SOURCE:
****************************************

Ryan Jendoubi -- Ctypes for Perl
Mentor: Reini Urban

This project is exciting many Perl developers, because it would minimize the need to use XS, which will make many more pure-Perl modules possible. This improves portability, becaue XS-based modules are notorious for being fragile across operating systems and compiler versions. This adds up to a whole lot of WIN.

Nat Tuck -- Hybrid Threads for Parrot
Mentor: Andrew Whitworth

Threads allow a single program to use more than one CPU, which is becoming increasingly important these days. Even mobile phones are multicore! This work aimed at adding threading support to Parrot Virtual Machine. Much was accomplished, but this effort is still on-going. So-called "green threads" were implemented, which is a necessary step to get Hybrid threads working.

Tyler Curtis -- A PAST Optimization Framework for Parrot
Mentor: chromatic

This project is about providing a framework for optimizing PASTs (Parrot Abstract Syntax Trees). This will be used by language implementors when optimizing their HLLs (High Level Languages). This framework allows all languages on Parrot to benefit from optimizations that are written once, instead of each language implementor writing their own optimizations.

Daniel Arbelo Arrocha -- NFG and single-representation strings for Parrot
Mentor: Allison Randal

NFG stands for Normal Form Grapheme, and basically means having a standard internal representation of Unicode strings, so that very expensive conversions do not have to repeatedly take place. This makes string-heavy computations much faster and unifies a lot of code.

****************************************

RECORDED INFORMATION:

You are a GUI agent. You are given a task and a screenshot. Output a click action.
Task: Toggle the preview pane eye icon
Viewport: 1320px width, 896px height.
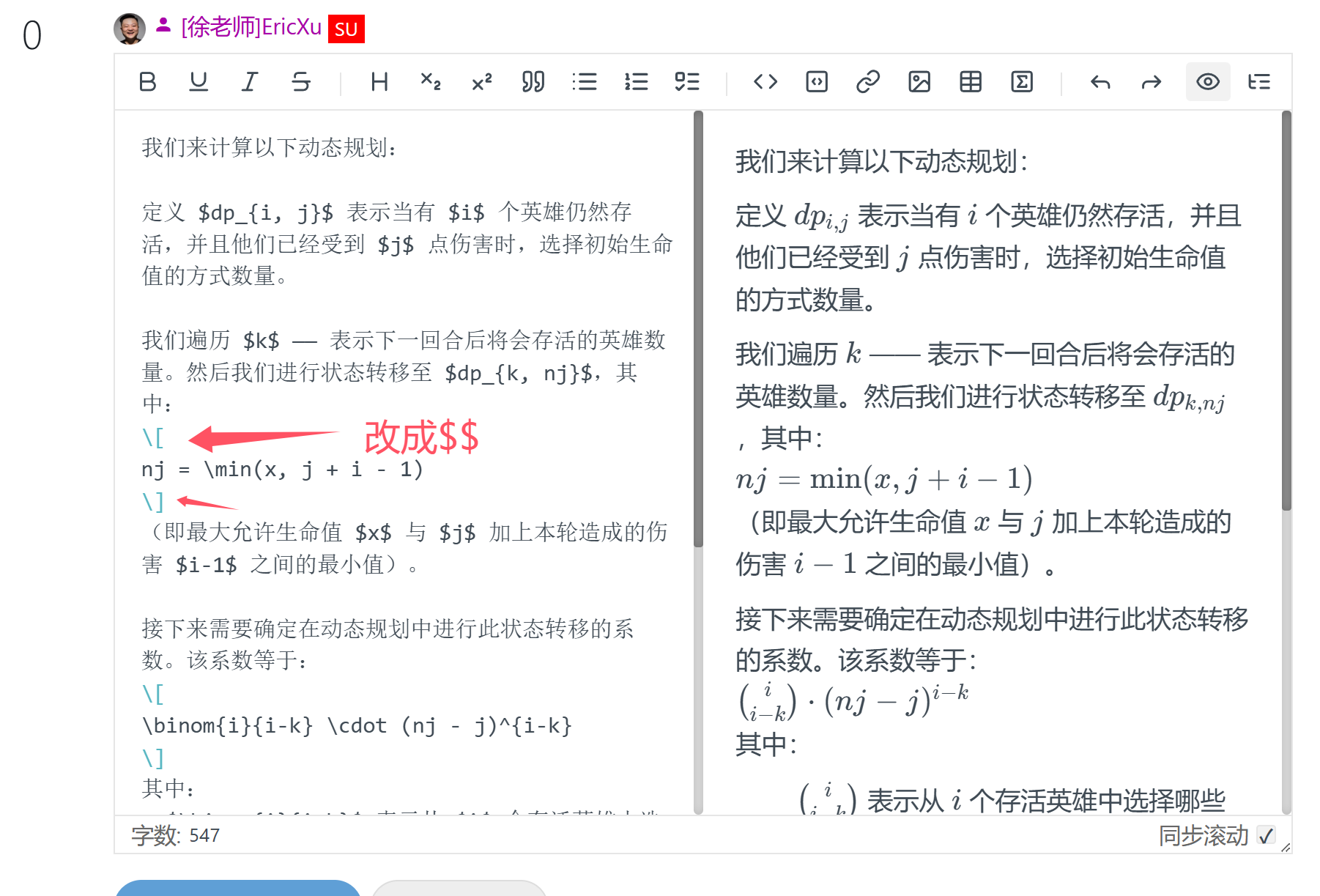click(x=1208, y=81)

****************************************

CHALLENGES:
**A.** Write out the Perl and Parrot project summaries from "Ryan Jendoubi -- Ctypes" to "Hybrid threads working.".
**B.** Which mentors are named in the Perl and Parrot project summaries?
**C.** How would the Perl and Parrot project summaries go on after their last sentence? Continue them from there.

RESPONSE LIST:
**A.**
Ryan Jendoubi -- Ctypes for Perl
Mentor: Reini Urban

This project is exciting many Perl developers, because it would minimize the need to use XS, which will make many more pure-Perl modules possible. This improves portability, becaue XS-based modules are notorious for being fragile across operating systems and compiler versions. This adds up to a whole lot of WIN.

Nat Tuck -- Hybrid Threads for Parrot
Mentor: Andrew Whitworth

Threads allow a single program to use more than one CPU, which is becoming increasingly important these days. Even mobile phones are multicore! This work aimed at adding threading support to Parrot Virtual Machine. Much was accomplished, but this effort is still on-going. So-called "green threads" were implemented, which is a necessary step to get Hybrid threads working.

**B.** Reini Urban, Andrew Whitworth, chromatic, Allison Randal

**C.**
Carl Masak -- Add support for binary data in Rakudo
Mentor: Jonathan Worthington

Rakudo Perl 6 now supports various binary data formats that were implemented as part of this project. Many relevant tests were also added to the Perl 6 Spec Test Suite as well as improvements and clarifications to the Perl 6 Specification.

Muhd Khairul Syamil Hashim -- Instrumentation Tool for Parrot
Mentor: Christoph Otto

This instrumentation tool for Parrot allows one to dynamically peek into the execution of Parrot op-codes. This allows for writing profiling tools that can answer questions like "who calls functions X" and "how many Objects of type X were created."

John Harrison -- Improvements to NCI/LLVM Stack Frame Builder for Parrot
Mentor: Peter Lobsinger

This project is a prerequisite for a JIT (Just In Time compilation) framework, which is an important goal for the Parrot community, since Parrot decided that our old JIT subsystem was broken beyond repair and removed it. Parrot has decided to use the very popular LLVM project in our rewrite of our JIT, and this project brings us a step closer on our journey.

Pawel Murias -- Mildew and SMOP on CPAN
Mentor: Daniel Ruoso

This project involved working on Mildew and SMOP. Mildew is a Perl 6 implementation, and SMOP is the library Mildew uses for meta-object programming. You can think of Mildew as a sister to Rakudo Perl 6. Having many implemenations of Perl 6 helps to better define the Perl 6 specification. Updated versions of SMOP and Mildew are now available on CPAN.

The failing projects were:

Justin Hunter -- Rework Catalyst framework instance initialization code
Mentor: Florian Ragwitz

Mirko Westermeier -- Bulletproofing the Mojolicious test suite
Mentor: Marcus Ramberg 

Both of these projects passed their midterms, but due to circumstances outside of the program, these students were not able to complete their goals for their final evaluation. Sometimes Real Life throws you a curve ball, like starting a new job, moving to a new city, having a baby and similar things. We wish these students the best of luck, and hope that they complete their projects outside the structure of GSoC.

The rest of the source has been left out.